Seeing the success that Paris has had with their catacombs as a tourist attraction, a midsize city in the American southwest decides to create their own catacombs, right under a new “Heritage Square” district where cobblestone streets and bistro lights will draw newly-affluent twentysomethings to upscale bars. The city takes advantage of tunnels used for drug smuggling, active until the Border Patrol sealed them up a few years back, and dig a few new passages connecting the smugglers’ tunnels to a bauxite mine abandoned in the 60s. But the new tunnels’ patina is wrong: dry and crisp, lacking the centuries-old drip and goo that lends the catacombs their secretive, haunted air. (Lining them fully with bones, as Paris’ tunnels are, strikes the projects’ planners as in bad taste, somehow.) The city gets in touch with a midwestern metropolis that’s modernizing its wastewater system for rising sea levels, and the demolished tunnel walls are shipped down to the southwest. There, they spackle the blackened, pocked surface of the wastewater stone onto the crisp walls of the new tunnels.

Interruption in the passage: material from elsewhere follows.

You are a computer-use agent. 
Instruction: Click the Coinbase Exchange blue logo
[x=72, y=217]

All they need now are a tasteful selection of bodies, and markers to memorialize them. There is no shortage of bodies, not these days. From a mass grave where unclaimed Covid patients had been interred, the city ships dozens of skeletons, wrapped in black tarps, in the back of the health department’s white vans, where they rustle like the leaves of deciduous trees in a nighttime storm. They use the tarps to line the stone coffins down in the tunnels; no one wants a sudden flood, unlikely as it may be, to send a stream of unhoused dead out the entrance of the mine. They would wash out onto a hollow, across an interstate exit ramp from a vacant Best Buy, where teens now race dirt bikes and shoot shotguns at the old mining equipment.

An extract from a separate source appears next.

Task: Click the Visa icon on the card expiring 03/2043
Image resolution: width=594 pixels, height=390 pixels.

After a mildly tumultuous contest to pick a writer for the memorials (certain “creative” high schoolers submit entries so ghastly that the city council demands they be stricken from the public record), a local playwright, active in community theater with productions such as “The Wine Country Murders” and “My Mother’s Sewing Kit,” is chosen to write the plaques’ inscriptions; local school groups, it is expected, will rub these with charcoal. The playwright opts to memorialize notable local residents, which is somewhat strange, their living relatives point out, since they are all interred elsewhere—in family plots or scattered in the mountains or back in Brooklyn. But city officials approve of this approach. An opportunity to showcase the area’s rich history, they say.
And so, in a tunnel where three men once died from asphyxiation while trying to ferry a shipment of cocaine to a car repair shop near the local university, a teenager, who contracted Covid at a shelter after being kicked out of the house by her grandmother and who died in an alley downtown near City Hall, is identified as Army Major Nathanial Toonces, who picked the city’s center as a site for a fort. A recreation of the fort stands a half-mile to the west of its original location—now occupied by City Hall—with its plasticine logs enclosing a museum, snack bar, and gift shop full of local history books about white settlers such as “The Great Cattle Drive of 1889” and “Colorful Bootleggers of Prohibition” and “Carving Life out of the Desert.” Inside, the word “fault” never appears; no sins are assigned to the fort’s builders, only the bounties: ice cream bars served tooth-breakingly hard in the midst of a desert; water secreted through pipes to the sprinklers of lawns whose owners have filled out the proper forms; streets where no bodies dry to cordwood in the hot sun.
When, some years hence, the waters do rise, the tarps prove useless, and the bodies flow, due to an anomaly of the landscape, onto the freeway and into the center of town. There, they enter through the fort’s front gates and bump insistently at the walls, trying to get out, trying to get home. The humans who remain do not try to enter the fort, thinking it haunted. Only one body is at rest: the teen who stood in for the Major. Her family had lived on this spot three generations back, before the city cleared their neighborhood for government buildings and freeway off-ramps. She sinks down to the gift shop—the very spot where her grandmother’s bed once lay—and, when the waters recede, a thousand wildflowers bloom, overwhelming the racks of local history books, the ones that stretch back no more than 150 years. Their dissolution lays a scrim over this epoch, a black shroud, like mirrors covered where the family of some departed patriarch come to sit shiva. Nothing can be seen here. No reflection of what was.
In the records of the people who live here next, this whole period will be represented by a question mark. The records they left, a footnote will note, are either destroyed or incoherent. The teenager’s bones, however, will be displayed in a museum, shreds of the black tarp still clinging to them. This body was interred in an interior room at a sacred site, the inscription will read, and this person was likely one this civilization wanted to remember.